KUALA LUMPUR, 29 Apr 2026 – Many organisational failures today are not caused by poor planning, but by communication breaking down under pressure, as organisations struggle to keep pace with real-time reactions in an increasingly AI-driven environment.
Strategic communications and project management specialist Zuraida Malek of Zeta M Consulting said the rules governing communication have shifted, with responses now shaped continuously by stakeholders, platforms and public perception.
“We are no longer operating in the communication environment we knew even a few years ago,” she said at the Connect & Influence 2026: Corporate Communications in a Shifting World held on 22 April 2026.
The shift comes as Malaysia’s project-driven economy continues to expand. According to the Malaysian Investment Development Authority (MIDA), 8,390 projects were approved in 2025, with investments totalling RM426.7 billion, up 11 per cent from RM384.4 billion in 2024, and expected to create 244,902 jobs.
As projects become more central to growth and competitiveness, Zuraida said communication must move beyond a support function and be treated as a leadership capability that enables alignment, builds confidence and supports faster decision-making.
She pointed to recurring structural issues, including slow decision-making, siloed communication and multiple approval layers, as key reasons organisations falter when under pressure.
“Most initiatives do not fail because of poor planning alone. They fail because communication collapses under pressure,” she added.

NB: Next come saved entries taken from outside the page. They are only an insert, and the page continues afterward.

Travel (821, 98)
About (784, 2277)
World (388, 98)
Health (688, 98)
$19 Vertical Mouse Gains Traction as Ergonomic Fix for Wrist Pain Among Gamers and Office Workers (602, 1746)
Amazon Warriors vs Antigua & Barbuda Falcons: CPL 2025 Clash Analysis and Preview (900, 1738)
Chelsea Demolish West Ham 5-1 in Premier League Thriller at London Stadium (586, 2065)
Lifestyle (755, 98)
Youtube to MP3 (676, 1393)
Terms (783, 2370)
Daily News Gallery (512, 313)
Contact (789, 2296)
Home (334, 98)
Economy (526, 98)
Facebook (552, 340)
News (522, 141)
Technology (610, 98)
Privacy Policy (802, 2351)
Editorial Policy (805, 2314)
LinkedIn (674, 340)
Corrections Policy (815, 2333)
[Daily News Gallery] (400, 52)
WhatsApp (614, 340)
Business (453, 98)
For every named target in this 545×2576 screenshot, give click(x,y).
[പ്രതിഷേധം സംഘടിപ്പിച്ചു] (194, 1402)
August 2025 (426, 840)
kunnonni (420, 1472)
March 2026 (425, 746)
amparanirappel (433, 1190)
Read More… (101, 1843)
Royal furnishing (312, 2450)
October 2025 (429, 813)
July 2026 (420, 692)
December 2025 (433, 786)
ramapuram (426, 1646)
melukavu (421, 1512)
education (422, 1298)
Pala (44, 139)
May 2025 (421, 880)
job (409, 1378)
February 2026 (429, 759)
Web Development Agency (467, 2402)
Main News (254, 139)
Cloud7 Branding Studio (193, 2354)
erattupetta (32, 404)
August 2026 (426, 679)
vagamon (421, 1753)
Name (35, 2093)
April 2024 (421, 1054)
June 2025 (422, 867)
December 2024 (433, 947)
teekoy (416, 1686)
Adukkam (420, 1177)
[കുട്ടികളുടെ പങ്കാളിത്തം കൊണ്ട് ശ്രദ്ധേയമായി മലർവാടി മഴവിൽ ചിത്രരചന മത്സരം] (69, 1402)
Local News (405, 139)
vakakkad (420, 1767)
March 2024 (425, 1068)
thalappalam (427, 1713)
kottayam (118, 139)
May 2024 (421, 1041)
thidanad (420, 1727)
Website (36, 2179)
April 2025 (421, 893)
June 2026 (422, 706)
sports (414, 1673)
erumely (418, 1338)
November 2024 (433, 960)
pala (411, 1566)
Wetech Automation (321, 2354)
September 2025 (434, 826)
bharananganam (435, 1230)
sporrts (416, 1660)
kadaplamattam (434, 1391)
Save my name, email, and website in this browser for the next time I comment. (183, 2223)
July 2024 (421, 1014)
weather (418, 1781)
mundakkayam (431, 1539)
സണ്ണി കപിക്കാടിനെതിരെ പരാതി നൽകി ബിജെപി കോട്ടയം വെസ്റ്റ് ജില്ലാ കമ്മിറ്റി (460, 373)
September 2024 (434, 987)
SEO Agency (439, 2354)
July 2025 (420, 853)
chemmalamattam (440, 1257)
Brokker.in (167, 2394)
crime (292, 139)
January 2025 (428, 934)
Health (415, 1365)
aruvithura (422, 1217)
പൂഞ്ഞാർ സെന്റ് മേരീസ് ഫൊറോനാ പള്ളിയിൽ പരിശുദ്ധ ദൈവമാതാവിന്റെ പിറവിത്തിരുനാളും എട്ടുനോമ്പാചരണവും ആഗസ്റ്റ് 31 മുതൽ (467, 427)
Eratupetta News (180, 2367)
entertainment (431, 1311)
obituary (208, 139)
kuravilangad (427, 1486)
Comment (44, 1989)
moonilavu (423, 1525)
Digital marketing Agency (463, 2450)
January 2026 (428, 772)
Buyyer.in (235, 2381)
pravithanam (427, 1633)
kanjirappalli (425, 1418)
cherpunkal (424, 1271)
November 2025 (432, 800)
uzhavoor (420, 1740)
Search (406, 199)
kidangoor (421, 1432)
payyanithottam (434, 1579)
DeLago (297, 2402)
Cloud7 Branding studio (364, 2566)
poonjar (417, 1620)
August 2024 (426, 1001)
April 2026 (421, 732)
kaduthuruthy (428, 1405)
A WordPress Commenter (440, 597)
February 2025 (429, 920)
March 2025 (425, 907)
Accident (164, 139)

To address this, she outlined the Zeta M Communication Agility Matrix, which identifies five key dimensions: situational awareness, stakeholder intelligence, message calibration, emotional regulation and strategic influence, aimed at enabling more effective real-time alignment and decision-making.
While artificial intelligence can enhance speed, analytics and content generation, she said it does not replace human judgement or credibility.
“Technology can accelerate outcomes, but leadership is still required to read context and respond with humanity,” Zuraida said.
She noted that the next phase of the profession lies in what she described as perception leadership, where communication plays a central role in shaping trust and influence.